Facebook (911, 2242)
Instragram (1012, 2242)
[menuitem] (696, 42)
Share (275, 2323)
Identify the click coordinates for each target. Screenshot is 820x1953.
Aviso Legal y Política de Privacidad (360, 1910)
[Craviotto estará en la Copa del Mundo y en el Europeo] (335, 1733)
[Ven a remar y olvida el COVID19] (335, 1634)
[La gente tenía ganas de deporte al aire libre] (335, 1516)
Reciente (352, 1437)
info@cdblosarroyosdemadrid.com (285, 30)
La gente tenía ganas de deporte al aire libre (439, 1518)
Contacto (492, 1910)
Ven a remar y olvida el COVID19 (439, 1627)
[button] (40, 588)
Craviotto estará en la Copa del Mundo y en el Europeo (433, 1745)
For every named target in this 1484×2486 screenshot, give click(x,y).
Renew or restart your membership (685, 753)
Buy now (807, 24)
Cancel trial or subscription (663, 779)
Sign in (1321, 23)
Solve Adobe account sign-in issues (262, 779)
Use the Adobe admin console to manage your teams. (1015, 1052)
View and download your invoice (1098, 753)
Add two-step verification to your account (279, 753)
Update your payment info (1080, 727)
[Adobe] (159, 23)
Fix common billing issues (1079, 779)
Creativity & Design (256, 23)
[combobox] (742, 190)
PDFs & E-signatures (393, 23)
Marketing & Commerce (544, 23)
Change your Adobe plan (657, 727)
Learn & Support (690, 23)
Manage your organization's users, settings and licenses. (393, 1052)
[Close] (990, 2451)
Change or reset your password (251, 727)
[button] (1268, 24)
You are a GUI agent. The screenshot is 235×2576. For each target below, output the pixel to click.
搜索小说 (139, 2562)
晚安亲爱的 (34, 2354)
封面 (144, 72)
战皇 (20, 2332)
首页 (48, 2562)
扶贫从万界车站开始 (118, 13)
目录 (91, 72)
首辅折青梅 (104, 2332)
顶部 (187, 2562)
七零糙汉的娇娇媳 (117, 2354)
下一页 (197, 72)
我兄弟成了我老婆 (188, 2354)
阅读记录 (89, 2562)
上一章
=======
> **WHAT YOU SHOULD DO**: Give back the full listing, exactly as it stands.

> **WRITTEN RESPONSE**:
Facebook (911, 2242)
Instragram (1012, 2242)
[menuitem] (696, 42)
Share (275, 2323)
Identify the click coordinates for each target. Screenshot is 820x1953.
Aviso Legal y Política de Privacidad (360, 1910)
[Craviotto estará en la Copa del Mundo y en el Europeo] (335, 1733)
[Ven a remar y olvida el COVID19] (335, 1634)
[La gente tenía ganas de deporte al aire libre] (335, 1516)
Reciente (352, 1437)
info@cdblosarroyosdemadrid.com (285, 30)
La gente tenía ganas de deporte al aire libre (439, 1518)
Contacto (492, 1910)
Ven a remar y olvida el COVID19 (439, 1627)
[button] (40, 588)
Craviotto estará en la Copa del Mundo y en el Europeo (433, 1745)
For every named target in this 1484×2486 screenshot, give click(x,y).
Renew or restart your membership (685, 753)
Buy now (807, 24)
Cancel trial or subscription (663, 779)
Sign in (1321, 23)
Solve Adobe account sign-in issues (262, 779)
Use the Adobe admin console to manage your teams. (1015, 1052)
View and download your invoice (1098, 753)
Add two-step verification to your account (279, 753)
Update your payment info (1080, 727)
[Adobe] (159, 23)
Fix common billing issues (1079, 779)
Creativity & Design (256, 23)
[combobox] (742, 190)
PDFs & E-signatures (393, 23)
Marketing & Commerce (544, 23)
Change your Adobe plan (657, 727)
Learn & Support (690, 23)
Manage your organization's users, settings and licenses. (393, 1052)
[Close] (990, 2451)
Change or reset your password (251, 727)
[button] (1268, 24)
You are a GUI agent. The screenshot is 235×2576. For each target below, output the pixel to click.
搜索小说 (139, 2562)
晚安亲爱的 (34, 2354)
封面 (144, 72)
战皇 (20, 2332)
首页 (48, 2562)
扶贫从万界车站开始 (118, 13)
目录 (91, 72)
首辅折青梅 (104, 2332)
顶部 (187, 2562)
七零糙汉的娇娇媳 (117, 2354)
下一页 (197, 72)
我兄弟成了我老婆 (188, 2354)
阅读记录 (89, 2562)
上一章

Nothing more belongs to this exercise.